2. Actions consist of names of actions which are

Custom actions other than utter actions
Utter actions if we wish to define them in actions.py.

Why two different categories i.e Actions & Responses serving almost the same purpose?

When an action is mentioned in ‘actions’ sections, its definition has to be defined in actions.py file using Rasa SDK (python code).
So, when the bot is just required to respond using a text (& no other logic or activities), rasa provides a simpler way to provide action definitions in the ‘responses’ section. Though, such actions can be defined in actions.py using Rasa SDK as well. Though, then, their definition should go in the ‘actions’ section.

3. Entities are the variables that help in storing values for variables we get from user messages. Consider the case where the user wishes to register an inquiry:

User utters ‘I wish to register a query’
After analyzing the intent(say register inquiry in nlu.md), the bot starts a form to be filled

Now, the user provides us with the information (name & query) which has to be stored in variables for which entities are used.

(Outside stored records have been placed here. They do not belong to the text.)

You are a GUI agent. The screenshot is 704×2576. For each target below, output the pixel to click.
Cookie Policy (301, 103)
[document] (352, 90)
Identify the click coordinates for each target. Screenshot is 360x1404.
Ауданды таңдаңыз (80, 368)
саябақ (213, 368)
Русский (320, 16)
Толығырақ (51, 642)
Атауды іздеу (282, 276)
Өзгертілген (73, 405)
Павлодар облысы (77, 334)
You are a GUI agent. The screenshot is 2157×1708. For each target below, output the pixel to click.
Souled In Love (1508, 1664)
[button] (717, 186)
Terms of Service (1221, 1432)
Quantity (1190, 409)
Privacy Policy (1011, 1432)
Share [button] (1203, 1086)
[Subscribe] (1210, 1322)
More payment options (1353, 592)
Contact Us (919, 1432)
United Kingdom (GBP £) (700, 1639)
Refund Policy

Entity extraction can be done adding some entity extraction featurizers in the Pipeline in config.yml.

There is a lot to entities & hence, will be covering it in my next post!!

Endpoints

To use actions.py file (for custom actions), rasa needs an endpoint where custom action is predicted. This endpoint can be mentioned in the endpoints.yml file.

Last, but still an important part:

Config

It is mentioned in config.yml. Config.yml has 3 major parts:

en: The language over which bot has to be trained (English, Spanish, etc.)
Pipeline: This pipeline consist of a number of steps followed for preprocessing text received from the user. This can include various tokenizers, different featurizers (extracting features from text), entity extractors, etc.
Policies: Policies help the bot to decide which action should be chosen once the intent has been extracted. Many policies can be mentioned at once considering different circumstances. For example: The memoization policy helps the bot to decide a response from past ‘n’ user messages where ’n’ is a hyperparameter.

Also,

Once all the setup is done, both nlu & core parts are trained & the trained models go in models/.
tests/ consists of conversation_tests.md where we can mention test cases to check whether our bot is performing well or not
results/ consists of the report for the cases the bot failed mentioned in conversation_tests.md

So cutting short, we would be mostly interacting with 5 files:

nlu.md, stories.md, domain.yml, config.yml & actions.py

All sorts of codes can be found on rasa documentation

I guess this much of an understanding is enough, to begin with, a bot using rasa. Will try to go through a basic chatbot code next !!